ÜBUNGSTEXT:
◇ ◇ ◇ ◇ ◇

Ein Jahr nach dem Frauenstreik: Jetzt gilt es, Überlegungen zu effektiven Fördermassnahmen für Frauen anzustellen (Bild: Bundesrätin Viola Amherd und Parlamentarierinnen am Frauenstreiktag vor dem Bundeshaus, Flickr by Béatrice Devènes, Parlamentsdienste).

Bunte Schilder, vielfältige Parolen und Frauen, soweit das Auge reicht – dieses Bild prägte am 14. Juni 2019 die Schweizer Innenstädte. Hunderttausende Frauen taten ihren Unmut kund über Lohnungleichheit, über mangelnde Vereinbarkeit von Familie und Beruf oder über die Tatsache, dass sie nach wie vor den Grossteil der unbezahlten Haus- und Familienarbeit leisten. Mit unterschiedlichsten Aktionen forderten sie mehr Gleichstellung. Ein Jahr nach dem Frauenstreik ist die Bilanz ernüchternd. Nicht, weil der Protest der Frauen nicht ernst genommen wurde.

Im Gegenteil: Der Frauenstreik und die dadurch ausgelösten Diskussionen verankerten das Thema Gleichstellung wieder stärker auf der politischen Agenda und in unseren Köpfen. Dieses Umdenken war beispielsweise bei den vergangenen Parlamentswahlen zu spüren: Nie zuvor wurden so viele Frauen gewählt – was wohl auch daran lag, dass mehr Frauen kandidierten und auf den Listen besser platziert wurden als in den Jahren zuvor.

◇ ◇ ◇ ◇ ◇

ZU BEARBEITENDE AUFGABEN:
• A. Fassen Sie den Übungstext über den Frauenstreik in zwei Sätzen zusammen.
• B. Setzen Sie den Übungstext über den Frauenstreik im Anschluss an seinen letzten Satz fort.

BEREITGESTELLTE DATEN:

◇ ◇ ◇ ◇ ◇

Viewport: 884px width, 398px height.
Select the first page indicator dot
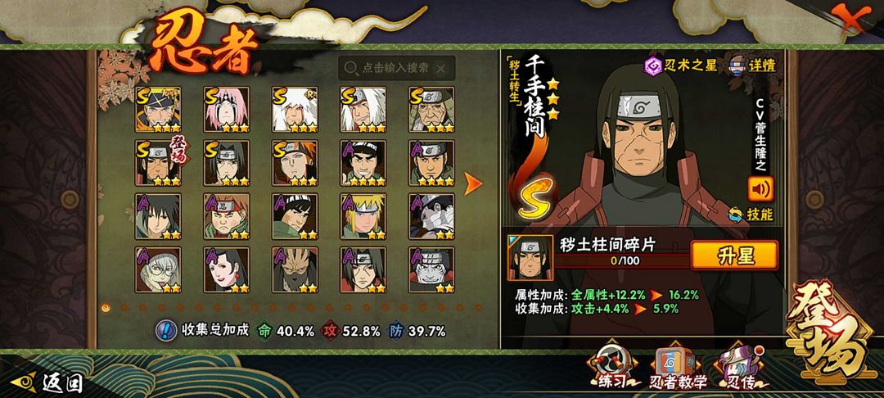[106, 307]
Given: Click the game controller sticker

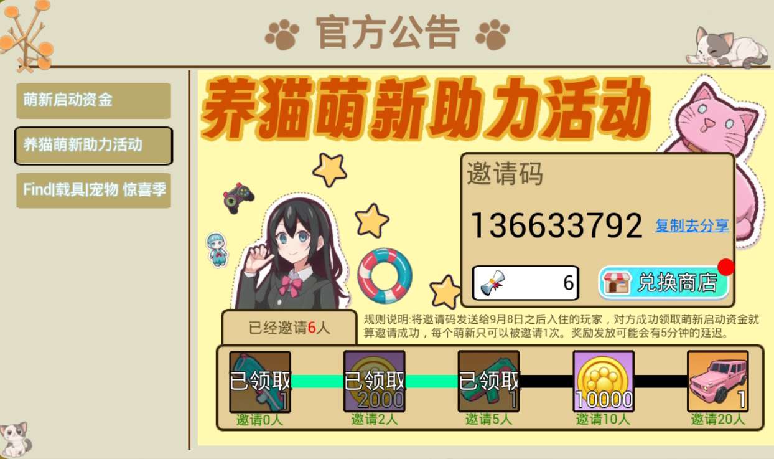Looking at the screenshot, I should (238, 198).
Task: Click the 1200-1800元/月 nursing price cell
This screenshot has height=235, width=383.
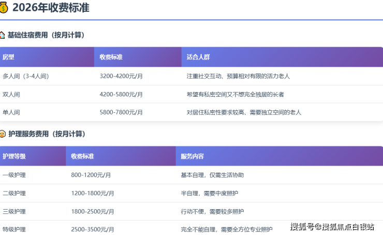Action: pyautogui.click(x=93, y=193)
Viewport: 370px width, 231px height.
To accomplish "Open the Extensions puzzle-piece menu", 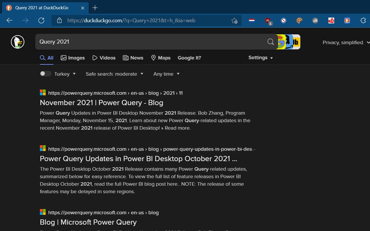I will coord(363,21).
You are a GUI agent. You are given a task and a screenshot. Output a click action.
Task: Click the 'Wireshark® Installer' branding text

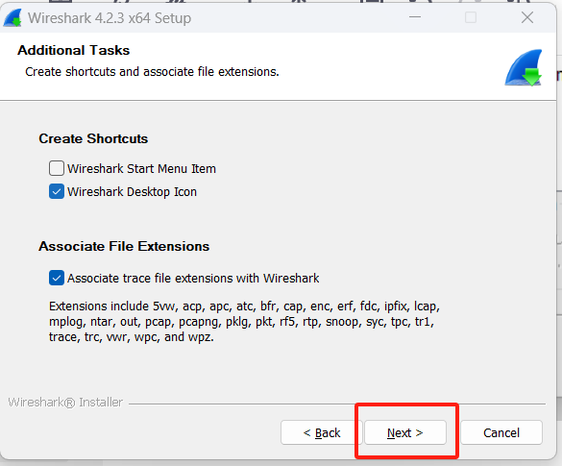(x=65, y=403)
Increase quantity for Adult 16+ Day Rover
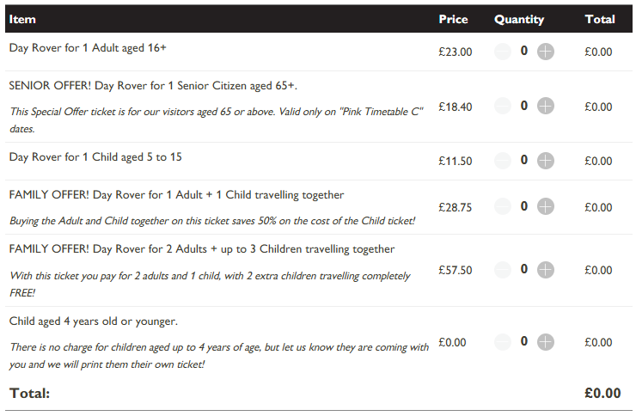 coord(546,52)
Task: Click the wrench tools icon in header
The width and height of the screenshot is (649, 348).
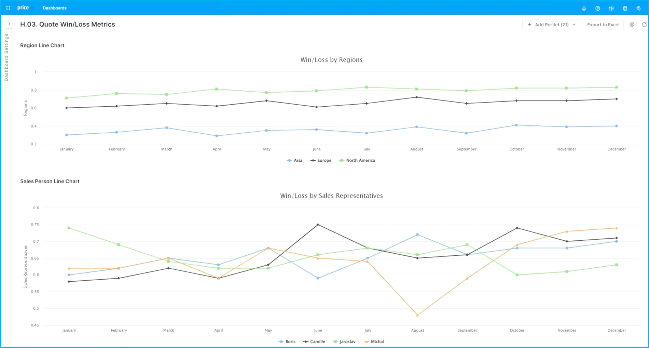Action: click(x=639, y=8)
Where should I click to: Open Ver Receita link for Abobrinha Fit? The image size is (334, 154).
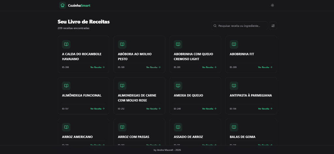coord(265,67)
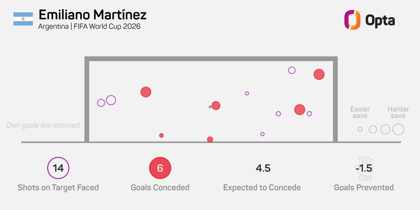Click the Expected to Concede 4.5 value

point(263,168)
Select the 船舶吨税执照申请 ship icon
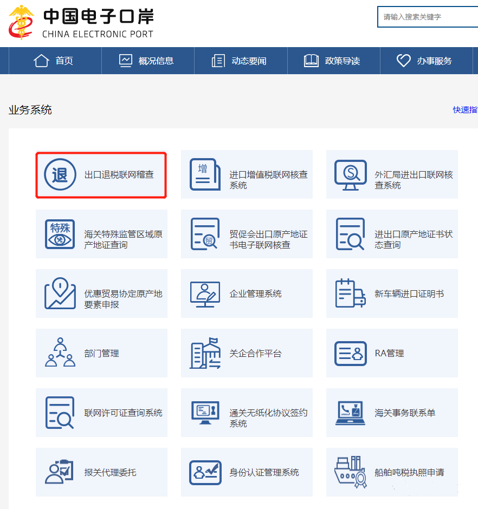The image size is (478, 509). pyautogui.click(x=350, y=472)
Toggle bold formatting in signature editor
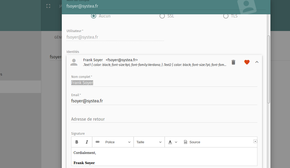 point(77,142)
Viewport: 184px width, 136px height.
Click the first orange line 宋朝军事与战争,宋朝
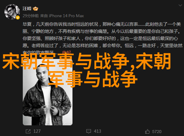click(87, 61)
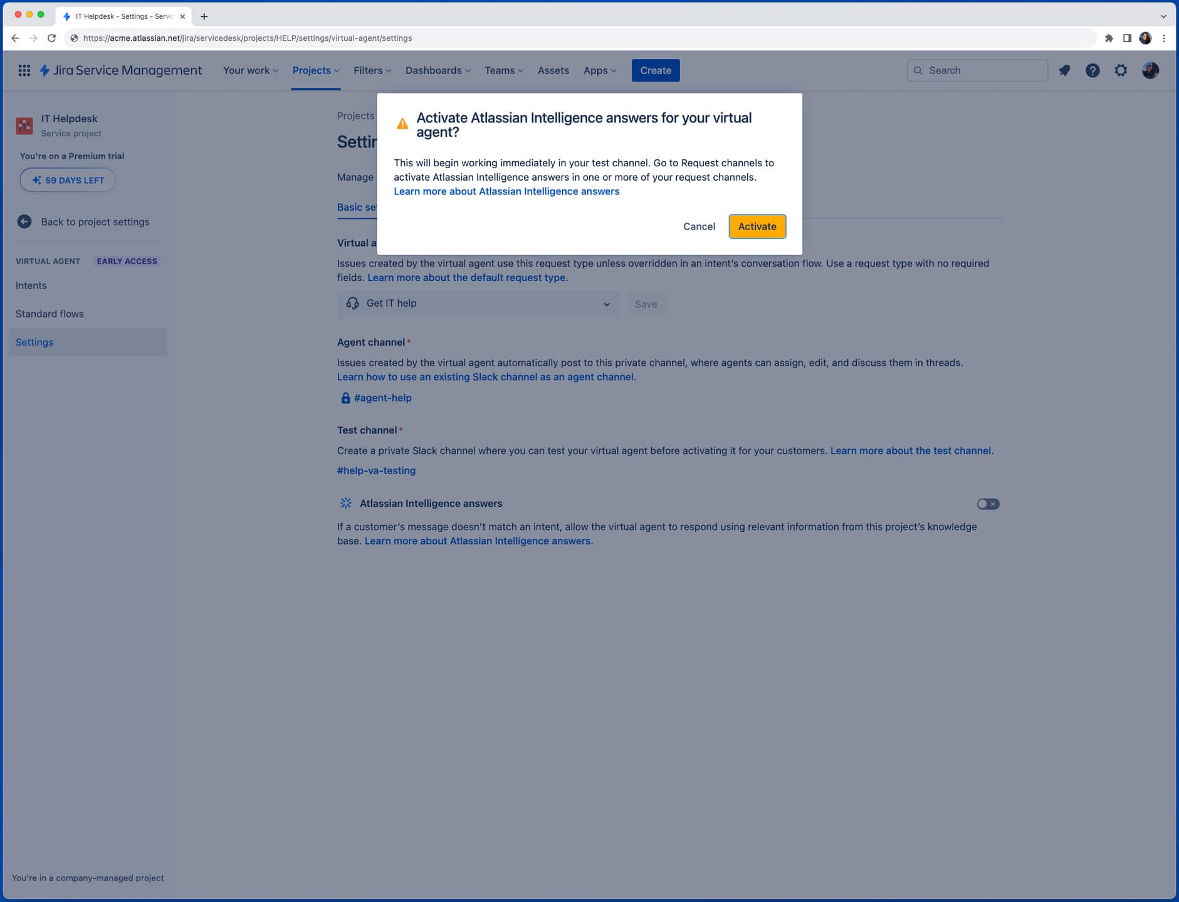Click the notifications icon in the top bar
This screenshot has width=1179, height=902.
(1064, 70)
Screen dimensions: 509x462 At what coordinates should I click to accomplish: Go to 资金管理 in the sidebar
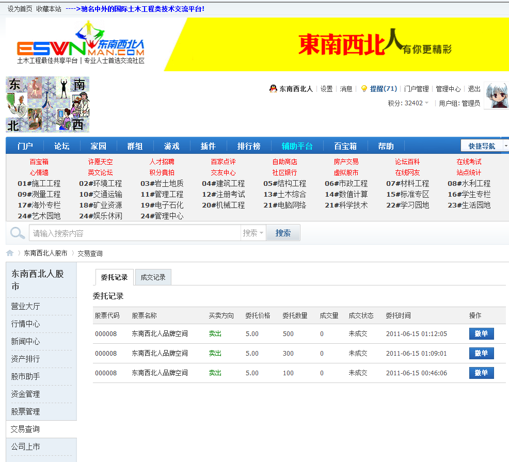26,394
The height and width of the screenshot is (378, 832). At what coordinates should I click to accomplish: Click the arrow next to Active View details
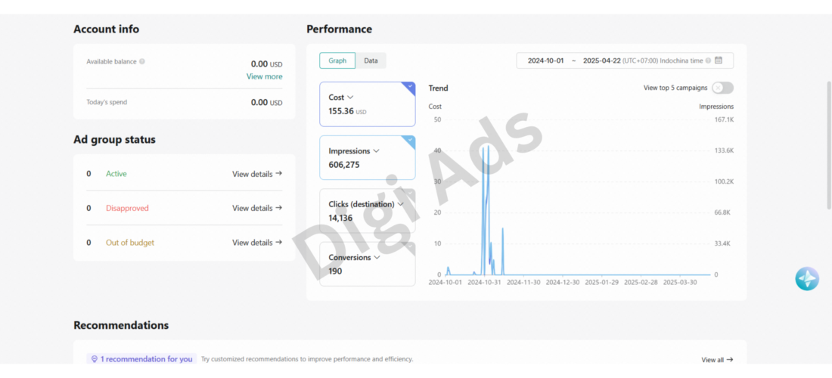tap(279, 173)
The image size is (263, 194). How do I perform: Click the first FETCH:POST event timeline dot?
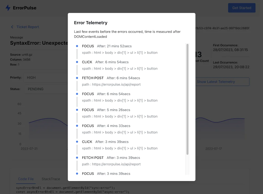coord(77,78)
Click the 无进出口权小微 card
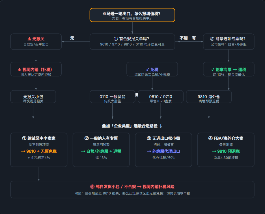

◇ ◇ ◇ ◇ ◇

ÜBERSICHT DER LÖSUNGEN:
• A. Am 14. Juni 2019 protestierten Hunderttausende Frauen in den Schweizer Innenstädten gegen Lohnungleichheit, die mangelnde Vereinbarkeit von Familie und Beruf sowie die Tatsache, dass sie den Großteil der unbezahlten Haus- und Familienarbeit leisten, und forderten mehr Gleichstellung. Ein Jahr später fällt die Bilanz ernüchternd aus, obwohl der Streik das Thema Gleichstellung wieder stärker auf der politischen Agenda verankerte und bei den Parlamentswahlen so viele Frauen wie nie zuvor gewählt wurden.

• B.
Die erste Massnahme macht zwar auf die mangelnde Vertretung der Frauen auf den Chefetagen aufmerksam, dürfte aber einen geringen Einfluss auf die Gleichstellung im Arbeitsleben haben. Der Vaterschaftsurlaub wiederum ist ein symbolischer Türöffner für einen stärkeren Einbezug der Väter in die Familienarbeit. Für eine bessere Vereinbarkeit von Familie und Beruf wäre den Eltern mit einer flexibel aufteilbaren Elternzeit aber mehr geholfen. Bei beiden Reformen handelt es sich letztlich um Kompromisslösungen mit politischem Zeichencharakter, die jedoch das eigentliche Problem nicht bei der Wurzel packen.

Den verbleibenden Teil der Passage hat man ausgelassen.